There is something critically important that happens when you start with Humility and Awareness. When one starts with Humility, one opens oneself not only to perspective change, but HEART change. In order to truly empathize with someone different from you, you not only have to be able to see from their perspective, but you also must open your heart for transformation — and then it is at this point that you may potentially feel an even an ounce of someone else’s anxiety, pain, and/or struggle. Like, not feel, but FEEL. This is why I steer away from using “empathy” as a design concept in the first place — it never has been strong enough and veers in the voyeuristic. It’s mostly surface feeling. But, when one is humble, they are heart minded and thus more aware of the differences in privilege afforded them versus others. When one is humble, they are more willing to be led by people unlike them, such as folks of other cultures or gender identities or economic classes. When one is humble, they are bought into the fact that there are multiple contexts in which to view a community issue, and they understand that they may not have the right “solution”.

“We Got Y’all” was a parody of a nonprofit on Issa Rae’s HBO award winning show, Insecure. Notice how the White hand is “holding up” the Black children, almost pulling them out of the Blackness below into orange which dominates the entire image. Credit: HBO.
A scene from HBO’s Insecure — where a coworker of Issa Rae’s character says, in regards to an upcoming field trip for Black and Latinx youth, “Wouldn’t they rather go to an African-American museum, or like, a Latino museum, and just see how much more grateful other generations were?”

One of the most humble people I have ever known was this White community organizer here in Chicago. You look at him, and he would come off as this mega hipster. But, you put him in a community meeting or block club setting with Black or Latinx folks from the neighborhood, and surprisingly he’d fit in — not fully of course, because he was a hipster white male in a gentrifying community — but he could make his way around conversations and he would listen. Time and time again, when I have shared space with White folks like this guy, I’d just straight up ask out of curiosity — “how are you so comfortable being in these spaces if you don’t mind my asking? So many other white folks who come into this neighborhood seem to have trouble connecting with residents, but not you?”

Time and time again, when I have shared space with White folks like this guy, I’d just straight up ask out of curiosity — “how are you so comfortable being in these spaces if you don’t mind my asking? So many other White folks who come into this neighborhood seem to have trouble connecting with residents, but not you?”

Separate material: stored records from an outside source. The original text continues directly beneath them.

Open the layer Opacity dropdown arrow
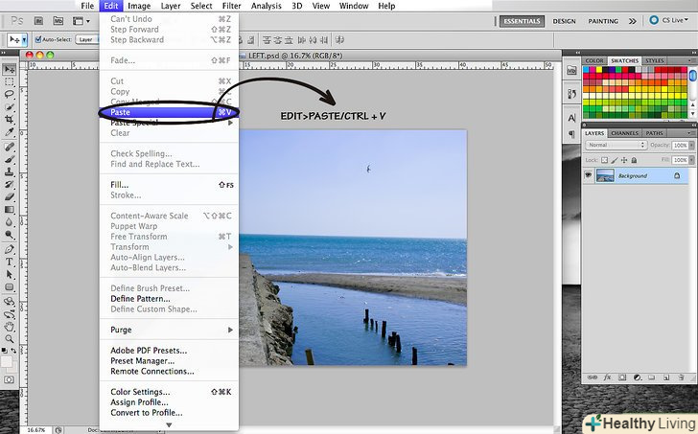 (x=693, y=145)
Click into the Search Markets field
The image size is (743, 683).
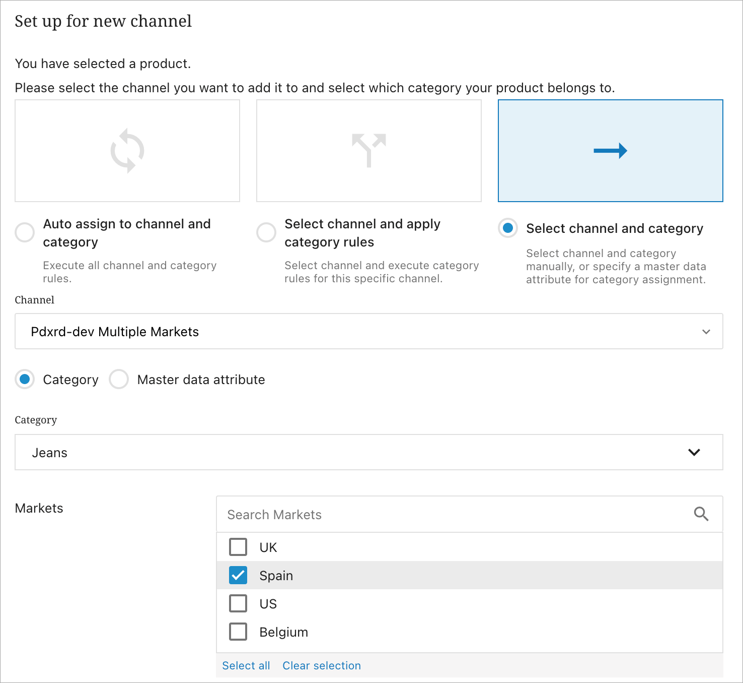point(453,514)
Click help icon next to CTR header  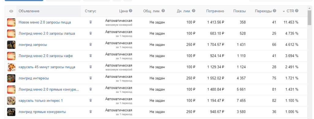click(297, 11)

The answer was always something along the lines of “I’ve worked for folks like this. Been led by them, directed by them. And, I’m not here one minute for a resume bullet and then gone the next. I’m here — building relationships, stumbling and making a fool of myself at times, but being humble enough to say I don’t know everything, if much of anything.”

I too, as an upper middle class Black male, have worked through my own humility through working alongside and for Black and Latinx community members who have had less formalized (vs informalized) education than I (and thus less social mobility and privilege). That humility, I’ve been told very often and directly, is why these gracious folks have even kept me around in these spaces, quite frankly!

And so, Humility & Awareness became core to everything that I did, especially as a socially mobile able-bodied cisgender heterosexual male, once I was able to name and codify it as the central and all encompassing phase of design that I ascribed to.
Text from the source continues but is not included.